米ドナルド・トランプ大統領は9日、中国を除く75カ国に対して90日間の関税一時停止を発表した。これを受けて暗号資産(仮想通貨)市場が急反発した。
関税一時停止の発表と仮想通貨市場への影響
トランプ氏は貿易摩擦緩和を目的として、米国の関税に報復措置を取っていない75カ国に対する90日間の関税一時停止を発表。
一方で中国に対しては「不公正な貿易慣行」と「グローバル市場への敬意の欠如」を理由に関税率を125%に引き上げる措置を講じた。
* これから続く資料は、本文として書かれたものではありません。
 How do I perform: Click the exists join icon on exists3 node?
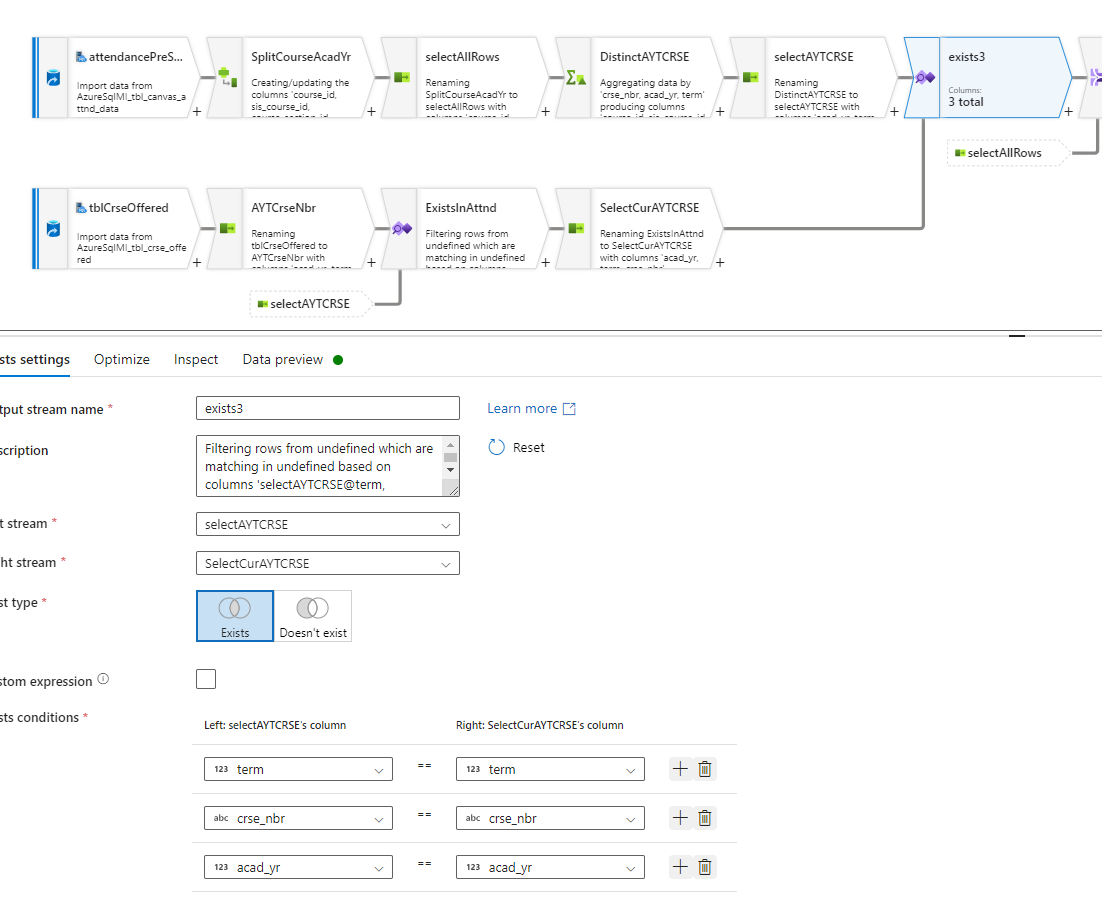[x=922, y=77]
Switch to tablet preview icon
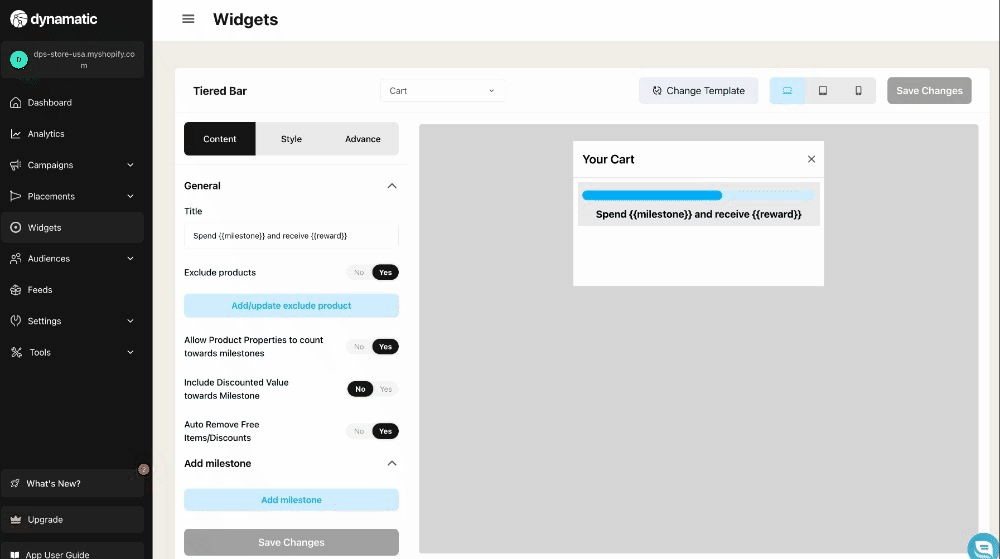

この発表を受けて、伝統的な金融市場では、資金を積極的に運用しようとする傾向が顕著に表れた。その結果、ダウ平均株価(米主要企業の株価総合指数)が2000ポイント上昇する大幅高となった。
仮想通貨市場も同様に強い反応を示し、ビットコイン(BTC)は一時8.2万ドル(約1189万円)を超える水準まで上昇した。
仮想通貨市場の急反発とその要因
ビットコインの価格は発表後に8万ドル(約1160万円)の大台を突破し、価格上昇の勢いは他の主要仮想通貨にも波及した。
イーサリアム(ETH)、リップル(XRP)、ソラナ(SOL)などの主要アルトコインも、発表から数時間のうちに10%以上の上昇を記録した。
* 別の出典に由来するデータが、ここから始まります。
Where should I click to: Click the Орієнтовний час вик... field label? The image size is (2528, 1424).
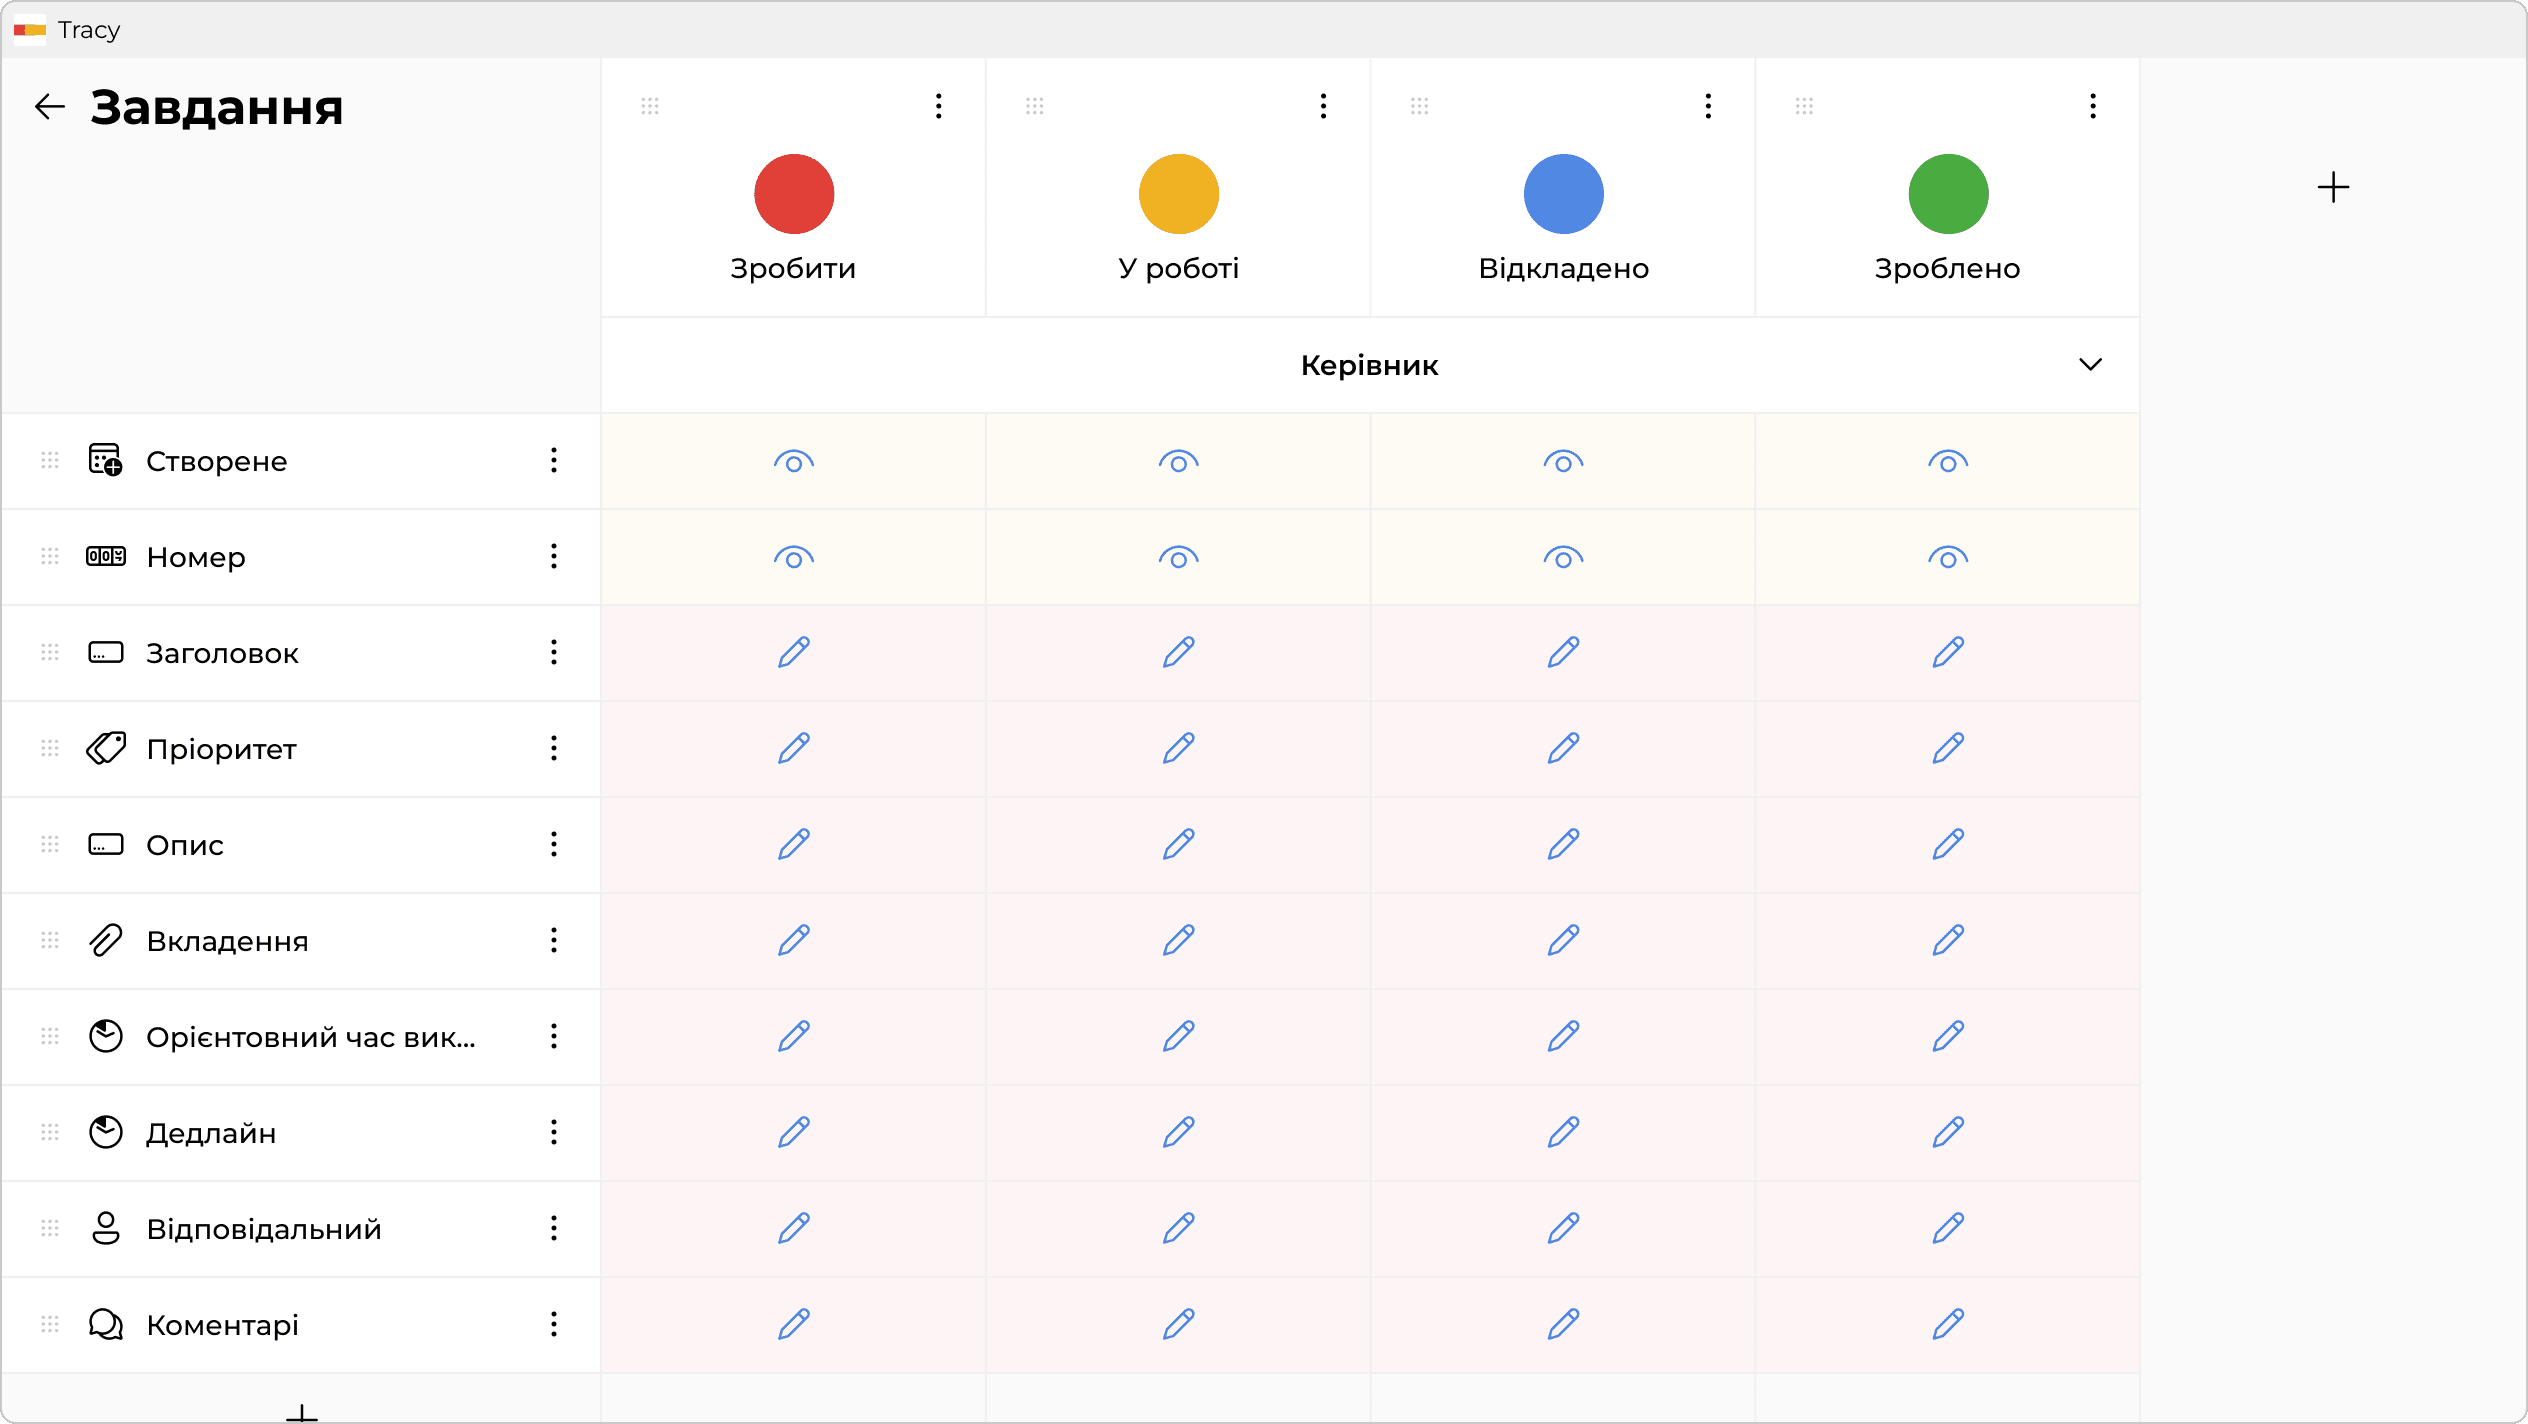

この急騰の背景には、関税一時停止によって貿易の不確実性が低減したことに加え、ショートポジション(空売り)の大量清算があった。
ニュース発表後の1時間だけで1.9億万ドル(約275.5億円)を超えるショートポジションが清算されたとされている。
仮想通貨市場の展望と専門家の警告
仮想通貨市場のこうした反応は、デジタル資産が世界経済全体の動きに組み込まれるようになり、地政学的要因に敏感になっていることを示している。
特に、政策の不確実性が軽減されることで、伝統的な資産と同様に仮想通貨も急速な価格変動を示すことが明らかになった。
しかし、経済専門家はこの楽観ムードに対して警戒を呼びかけた。継続する金融引き締め、海外からのボイコット、政策の不確実性などを理由に、景気後退の可能性は依然として存在するとの見方を示している。
また、過去に関税一時停止に関する誤った報道が流れた際も仮想通貨市場が敏感に反応したことから、未確認情報に基づく価格変動のリスクも指摘されている。
トランプ氏の関税政策の今後の展開と、仮想通貨相場に与える影響について、投資家たちは引き続き注視している。